Work instructions
Set down again each entry exactly as it reads, pictures excluded.

**** Exercise materials ****

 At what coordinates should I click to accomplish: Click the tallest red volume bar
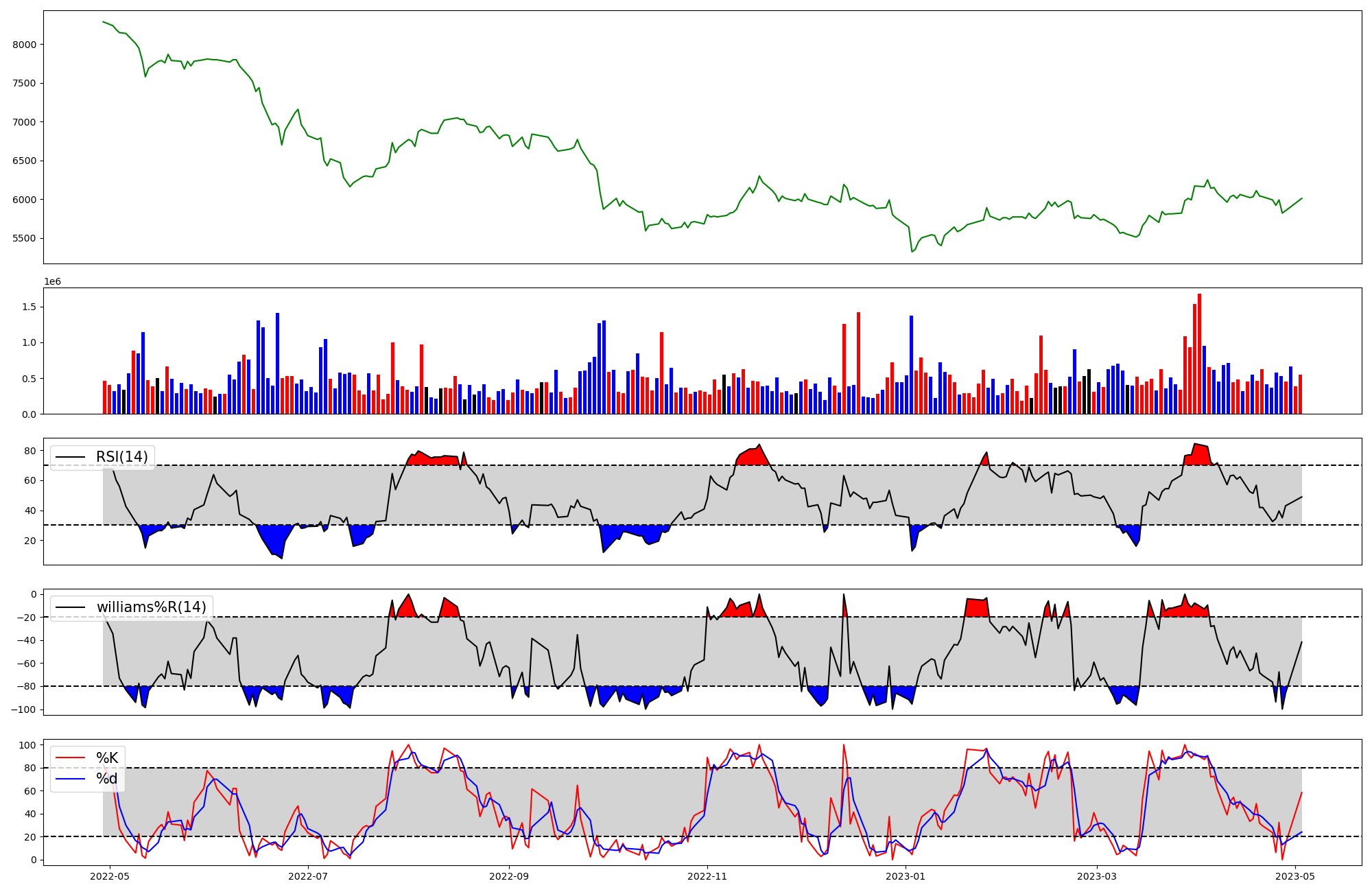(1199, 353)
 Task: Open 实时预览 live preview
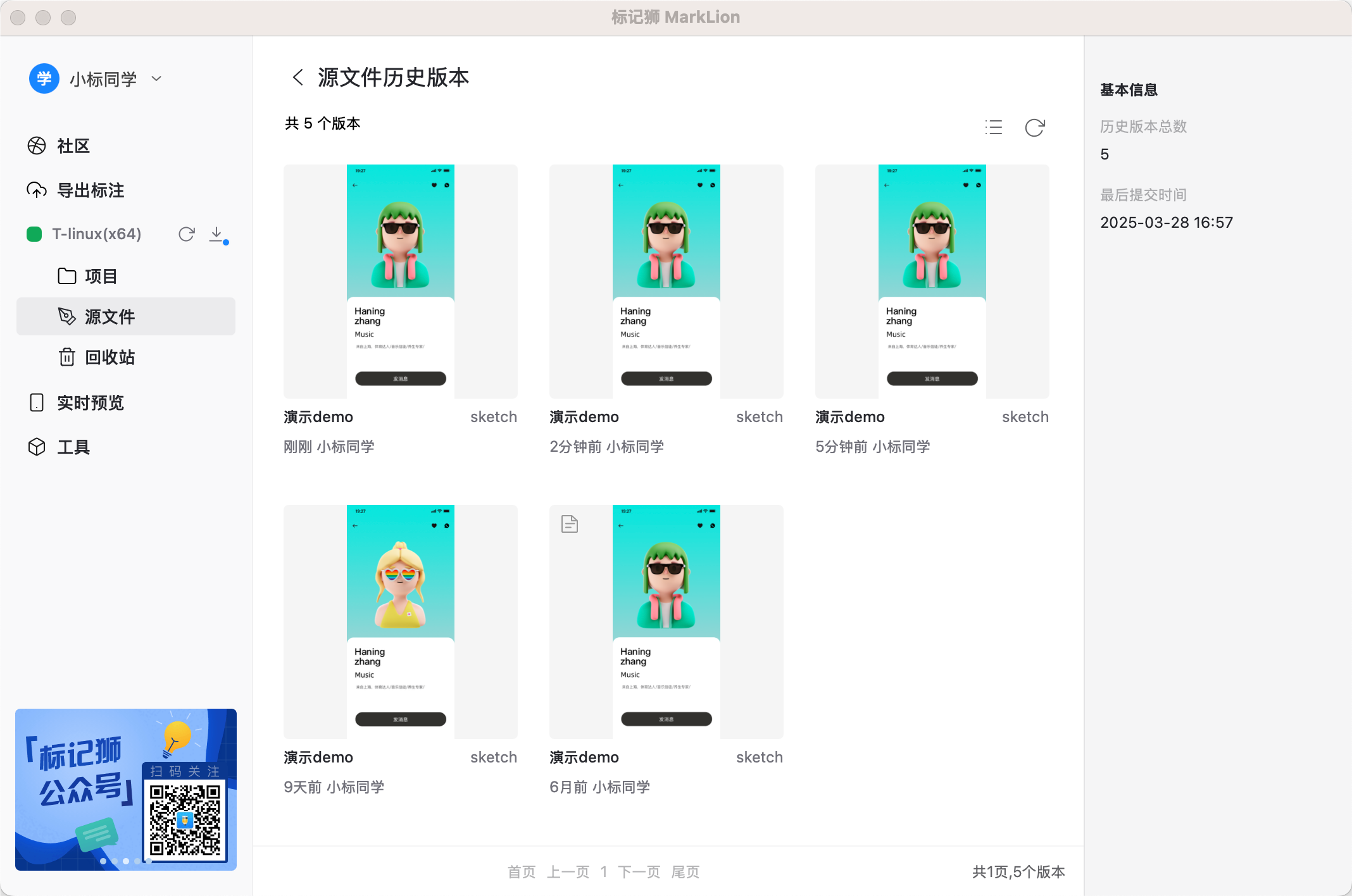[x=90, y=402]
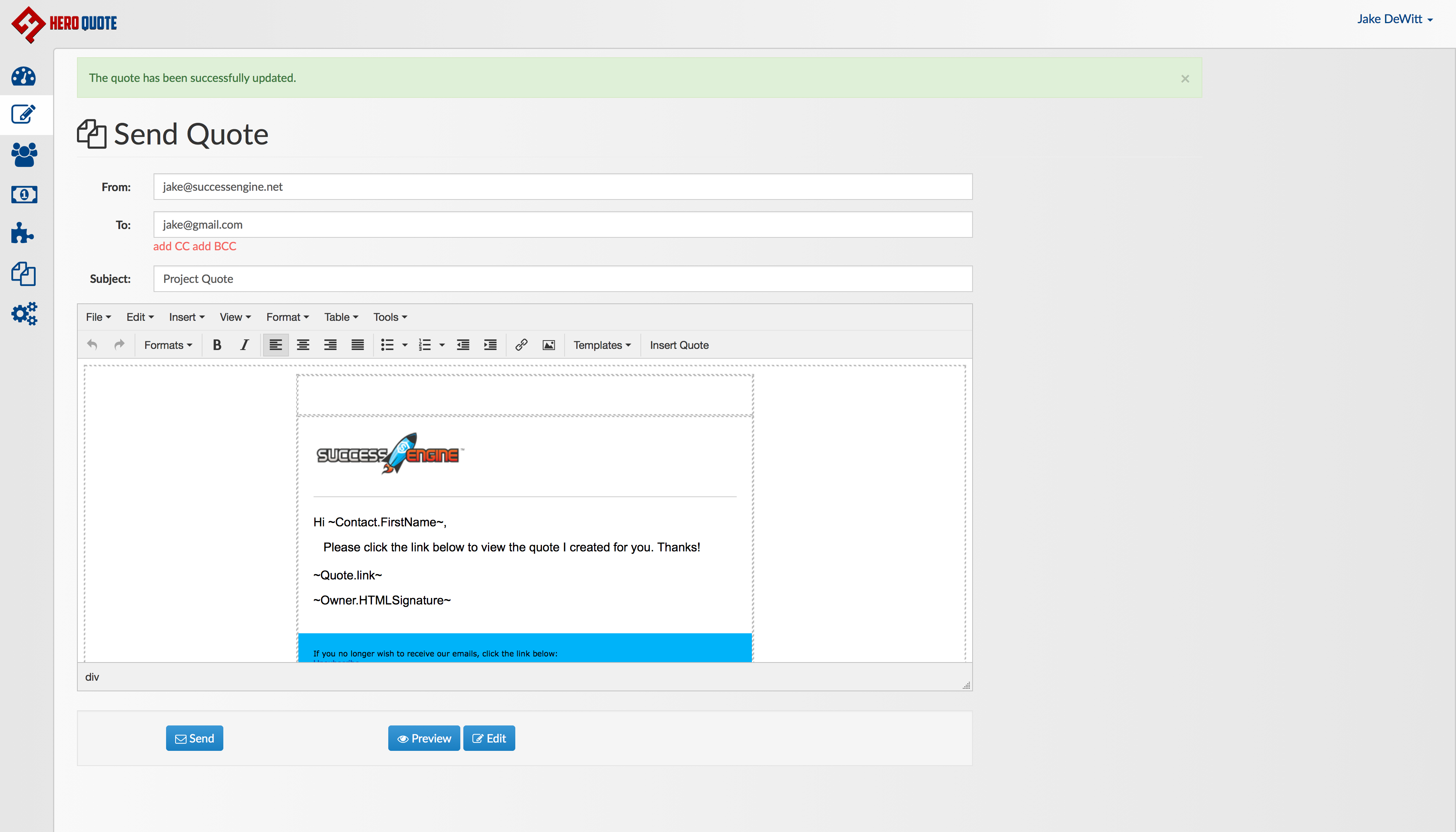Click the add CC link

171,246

****

Answer to this exercise
 At what coordinates should I click to accomplish: Click the tallest red volume bar
(1199, 353)
 Task: Open 实时预览 live preview
[x=90, y=402]
Click the add CC link

171,246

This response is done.